Most of the difficulties raised by the question of artifice, indeed, stem from the fact that it always conflates two very different problems: that of deception, which concerns the objective and perceptible effects of artifices, and that of the deceiver, which has to do with the moral investigation of intentions. The analysis of art’s effects falls back onto that of the ends that the artist sets for himself in artistic creation. Such an operation tends to omit the aesthetic question proper, since it uses psychological and moral categories that apply to the subject-painter to interpret the object-painting. On the contrary, in distinguishing the artist’s sincerity from art’s deceptions, Roger de Piles shows his intent to dissociate the two perspectives. When he defines the essence of painting as deception, this notion has no moral implications. It does not claim to judge an intentionality but a perceptible effect. The psychological analysis to which it refers does not involve the relations between artist and art but those between a painting and its viewer. The fact that art depends on artifice does not warrant the conclusion that its character is more deceptive.

Paradoxically, a purely aesthetic position like that of Roger de Piles is the only one that can avoid moral criticism, since its asks artifice to show itself, that is, to show how it deceives. But we have already encountered this paradox in the analysis of rhetorical representation. To throw the accusation of deception back onto philosophers, Quintillian had only to show that eloquent discourse, based on effects alone, was never deceptive, unlike philosophical discourse that claimed to be the discourse of truth. Roger de Piles’ procedure for turning all the prudish critiques of the artifice of coloris back onto their authors is analogous. He affirms that artifice in painting is not deceptive, since it presents itself to the eye as an object of delectation. It is not a deception but an effect of deception that the viewer enjoys only if the deceptive effect dissolves as soon as it acts on him. In this sense the aesthetic experience, unlike the image often given of it, is inseparable from the movement of reflexivity that characterizes consciousness. It demands an instantaneous reflexivity and an especially sharp wit, since conscious processing must occur at the same instant that the perceiving subject vacillates. Here, the reflexive distance implies not detachment from the object but rather recognition of its seductive charms; the gaze no sooner recovers from its surprise than it delights in the object that has captivated it. Critics accuse painting of being a deception on the pretext that it is only an appearance. But this is precisely the point: it is but an appearance of deception, a lie that deceives only the na├»ve who do not know how, or do not like, to look; a deception that does not really deceive, since it shows itself. On the contrary, when artifice hides, then it becomes truly deceptive in the moral sense of the term –a blatant falsehood.

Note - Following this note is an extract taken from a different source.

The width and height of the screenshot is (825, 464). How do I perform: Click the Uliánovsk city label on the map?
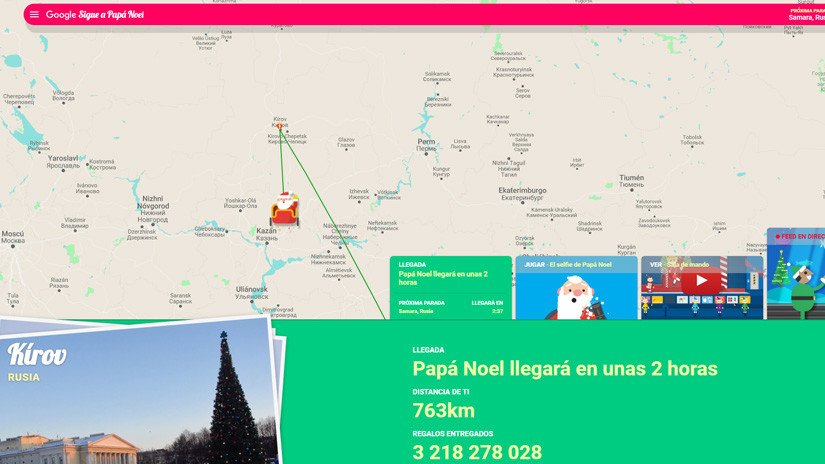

Such is the paradox underlying most discourses that set forth rules in the art of cosmetics. They use a logic of truth whose ultimate reference and sole criterion is nature. Naturalist thought, by refusing to grant the pleasures of artifice the slightest legitimacy, forces artifice to disguise itself as nature… Nietzsche says that art’s illusions, unlike those of science, philosophy or religion, are not lies because they do not try to pass for truths but present themselves simply as what they are…To ask art to hide itself obliges art, in a sense, to pay homage to nature. A referential logic of truth thus replaces an aesthetic approach to seduction. And his obliges art to become what metaphysics has always claimed it was: a deception of the subject, a lie about reality."